The boy called back, “Father it is me! Please open the door!”

But, clutching the jar of ashes, even tighter, the man angrily threatened the boy. The boy plead with the man for an hour before giving up. In the end, he thought he must have been mistaken. Perhaps this wasn’t his childhood village after all. He must have got turned around somehow and here he was pestering some sad old stranger. So the boy left in search of his village and his father. As for the man, he continued to carry that jar of ashes with him wherever he went, never letting go of them, save at night when he placed them beside his bed.
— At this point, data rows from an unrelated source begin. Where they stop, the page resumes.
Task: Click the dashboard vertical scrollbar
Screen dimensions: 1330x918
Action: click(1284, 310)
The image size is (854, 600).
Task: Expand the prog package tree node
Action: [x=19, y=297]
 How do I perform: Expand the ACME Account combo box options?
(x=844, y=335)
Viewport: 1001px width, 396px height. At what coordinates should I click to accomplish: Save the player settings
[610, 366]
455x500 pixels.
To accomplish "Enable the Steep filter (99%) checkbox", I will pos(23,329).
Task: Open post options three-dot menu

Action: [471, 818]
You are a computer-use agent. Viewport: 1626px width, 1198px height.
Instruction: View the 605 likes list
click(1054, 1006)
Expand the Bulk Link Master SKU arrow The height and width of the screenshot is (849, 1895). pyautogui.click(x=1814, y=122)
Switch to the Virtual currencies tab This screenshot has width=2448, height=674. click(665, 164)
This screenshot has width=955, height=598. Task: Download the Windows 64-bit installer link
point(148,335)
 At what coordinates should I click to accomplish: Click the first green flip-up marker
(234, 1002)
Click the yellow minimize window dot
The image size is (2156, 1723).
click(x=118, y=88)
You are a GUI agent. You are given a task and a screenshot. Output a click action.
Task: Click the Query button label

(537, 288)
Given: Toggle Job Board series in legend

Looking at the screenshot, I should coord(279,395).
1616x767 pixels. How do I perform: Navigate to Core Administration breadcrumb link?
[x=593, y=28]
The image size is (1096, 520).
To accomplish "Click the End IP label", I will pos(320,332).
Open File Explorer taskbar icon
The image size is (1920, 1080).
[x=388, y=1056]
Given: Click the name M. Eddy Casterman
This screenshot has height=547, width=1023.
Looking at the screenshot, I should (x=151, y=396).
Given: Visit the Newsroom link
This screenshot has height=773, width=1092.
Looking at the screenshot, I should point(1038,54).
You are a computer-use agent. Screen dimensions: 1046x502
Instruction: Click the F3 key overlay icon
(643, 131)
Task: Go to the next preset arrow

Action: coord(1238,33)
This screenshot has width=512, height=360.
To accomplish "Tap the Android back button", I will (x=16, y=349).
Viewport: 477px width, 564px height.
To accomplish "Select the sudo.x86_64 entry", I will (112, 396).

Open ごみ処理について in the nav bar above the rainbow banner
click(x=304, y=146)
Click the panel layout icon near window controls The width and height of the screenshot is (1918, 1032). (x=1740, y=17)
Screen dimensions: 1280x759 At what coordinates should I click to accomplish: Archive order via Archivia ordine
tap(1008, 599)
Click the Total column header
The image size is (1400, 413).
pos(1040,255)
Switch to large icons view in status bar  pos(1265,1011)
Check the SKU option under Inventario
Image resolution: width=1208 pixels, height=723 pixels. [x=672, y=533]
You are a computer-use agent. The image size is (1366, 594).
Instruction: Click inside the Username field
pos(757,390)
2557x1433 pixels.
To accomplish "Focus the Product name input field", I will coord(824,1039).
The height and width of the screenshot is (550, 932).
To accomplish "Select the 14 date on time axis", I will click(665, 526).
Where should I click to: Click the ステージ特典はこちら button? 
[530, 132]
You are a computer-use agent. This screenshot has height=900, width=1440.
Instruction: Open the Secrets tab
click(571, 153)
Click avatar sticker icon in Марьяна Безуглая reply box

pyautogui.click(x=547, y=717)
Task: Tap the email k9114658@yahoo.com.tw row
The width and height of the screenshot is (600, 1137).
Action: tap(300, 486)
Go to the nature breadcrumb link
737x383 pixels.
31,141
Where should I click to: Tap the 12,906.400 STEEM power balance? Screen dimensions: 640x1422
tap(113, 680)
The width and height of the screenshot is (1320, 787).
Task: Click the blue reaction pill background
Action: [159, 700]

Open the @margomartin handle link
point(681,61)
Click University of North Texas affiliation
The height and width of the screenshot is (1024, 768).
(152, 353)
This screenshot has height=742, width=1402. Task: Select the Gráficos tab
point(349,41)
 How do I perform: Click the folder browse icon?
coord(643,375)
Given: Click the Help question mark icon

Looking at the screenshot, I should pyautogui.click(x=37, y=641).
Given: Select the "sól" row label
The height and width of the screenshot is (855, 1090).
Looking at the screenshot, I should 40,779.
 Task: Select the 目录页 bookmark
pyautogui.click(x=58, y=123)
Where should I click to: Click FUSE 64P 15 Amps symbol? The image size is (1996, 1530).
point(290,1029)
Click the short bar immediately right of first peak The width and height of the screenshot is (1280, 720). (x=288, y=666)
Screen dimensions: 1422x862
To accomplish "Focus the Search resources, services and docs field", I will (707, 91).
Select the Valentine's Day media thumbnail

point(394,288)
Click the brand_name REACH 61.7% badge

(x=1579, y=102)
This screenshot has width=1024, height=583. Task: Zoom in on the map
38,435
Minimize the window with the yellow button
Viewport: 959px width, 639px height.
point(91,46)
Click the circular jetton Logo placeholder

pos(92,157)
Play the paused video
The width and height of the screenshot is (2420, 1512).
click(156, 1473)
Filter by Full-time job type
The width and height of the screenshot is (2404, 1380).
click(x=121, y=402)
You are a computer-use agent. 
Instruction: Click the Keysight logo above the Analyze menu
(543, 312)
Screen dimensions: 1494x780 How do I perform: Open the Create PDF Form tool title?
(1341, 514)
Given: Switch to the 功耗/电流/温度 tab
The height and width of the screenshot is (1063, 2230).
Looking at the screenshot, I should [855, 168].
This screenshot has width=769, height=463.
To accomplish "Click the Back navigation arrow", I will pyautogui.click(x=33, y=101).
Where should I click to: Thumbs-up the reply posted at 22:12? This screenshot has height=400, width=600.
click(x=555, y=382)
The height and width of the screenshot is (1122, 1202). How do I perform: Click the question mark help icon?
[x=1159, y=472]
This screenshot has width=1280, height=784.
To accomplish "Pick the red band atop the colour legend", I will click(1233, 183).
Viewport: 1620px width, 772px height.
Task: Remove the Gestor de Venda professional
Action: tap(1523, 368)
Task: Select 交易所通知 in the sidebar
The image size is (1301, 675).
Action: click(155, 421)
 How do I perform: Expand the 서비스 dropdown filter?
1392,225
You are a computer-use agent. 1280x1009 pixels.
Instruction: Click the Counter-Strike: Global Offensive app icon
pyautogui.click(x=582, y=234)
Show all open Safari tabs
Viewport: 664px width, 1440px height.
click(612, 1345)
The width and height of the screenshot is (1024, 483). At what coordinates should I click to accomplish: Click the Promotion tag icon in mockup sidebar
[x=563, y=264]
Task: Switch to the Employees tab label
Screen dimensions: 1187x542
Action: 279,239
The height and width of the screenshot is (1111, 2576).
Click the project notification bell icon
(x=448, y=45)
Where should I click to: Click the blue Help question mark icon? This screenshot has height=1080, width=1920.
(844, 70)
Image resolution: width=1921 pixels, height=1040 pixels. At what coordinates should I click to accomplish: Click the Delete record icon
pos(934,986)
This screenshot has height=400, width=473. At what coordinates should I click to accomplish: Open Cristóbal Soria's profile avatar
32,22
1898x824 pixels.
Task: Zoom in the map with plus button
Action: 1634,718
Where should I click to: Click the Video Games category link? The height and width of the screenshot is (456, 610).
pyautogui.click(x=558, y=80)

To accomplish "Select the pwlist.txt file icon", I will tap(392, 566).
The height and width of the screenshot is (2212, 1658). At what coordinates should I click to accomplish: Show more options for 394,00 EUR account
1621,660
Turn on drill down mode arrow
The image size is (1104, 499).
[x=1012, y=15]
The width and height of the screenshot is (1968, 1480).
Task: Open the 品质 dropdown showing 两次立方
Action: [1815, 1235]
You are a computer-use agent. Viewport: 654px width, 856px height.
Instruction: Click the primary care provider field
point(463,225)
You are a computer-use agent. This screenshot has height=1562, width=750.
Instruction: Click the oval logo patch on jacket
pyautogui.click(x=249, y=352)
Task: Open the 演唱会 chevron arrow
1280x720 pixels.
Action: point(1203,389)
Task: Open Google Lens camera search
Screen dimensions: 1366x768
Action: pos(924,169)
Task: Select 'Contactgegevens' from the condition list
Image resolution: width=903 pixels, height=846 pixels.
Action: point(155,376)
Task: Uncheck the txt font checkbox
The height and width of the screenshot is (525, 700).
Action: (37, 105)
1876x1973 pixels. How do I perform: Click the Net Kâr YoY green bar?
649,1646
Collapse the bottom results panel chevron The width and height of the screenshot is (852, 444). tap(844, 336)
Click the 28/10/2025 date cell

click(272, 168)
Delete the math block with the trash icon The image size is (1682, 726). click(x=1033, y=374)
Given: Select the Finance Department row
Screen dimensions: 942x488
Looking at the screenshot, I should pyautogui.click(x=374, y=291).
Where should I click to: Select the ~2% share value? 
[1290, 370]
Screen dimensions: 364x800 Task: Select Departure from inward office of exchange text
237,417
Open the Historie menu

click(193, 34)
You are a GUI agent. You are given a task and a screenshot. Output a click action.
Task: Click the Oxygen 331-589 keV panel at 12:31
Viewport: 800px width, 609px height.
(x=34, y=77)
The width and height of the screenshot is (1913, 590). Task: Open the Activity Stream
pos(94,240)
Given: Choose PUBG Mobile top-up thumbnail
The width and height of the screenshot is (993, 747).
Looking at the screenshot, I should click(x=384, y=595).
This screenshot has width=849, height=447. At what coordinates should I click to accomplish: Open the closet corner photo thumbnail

This beautiful Buddhist parable, is meant to illustrate how we must learn to let go of error before we can embrace truth. But this parable takes on a special significance to disciples walking in the way of Jesus on Ash Wednesday. Today is a special day of penitence in the church calendar that marks the beginning of the 40 day period leading up to Easter called “lent.” The season of lent is all about letting go of the things that hinder us from receiving Christ. When I read this parable today, I am reminded of Jesus’ words in the book of Revelation: “Behold! I stand at the door and knock! If anyone hears my voice and opens the door, I will come in and eat with them, and they with me.” Also, the words of the prophet Isaiah, “To all who grieve in Zion, He will bestow on them a crown of beauty for ashes, the oil of joy instead of mourning, and a garment of praise instead of a spirit of despair.”  As we prepare our hearts and minds during this season of lent, we are called to let go of the things to which we so desperately cling so that we can receive the gift of Grace that God offers: The very presence of Christ. What are the ashes to which you cling? What hurt and despair do you carry around with you? What secret sin sits in a jar by your bed at night?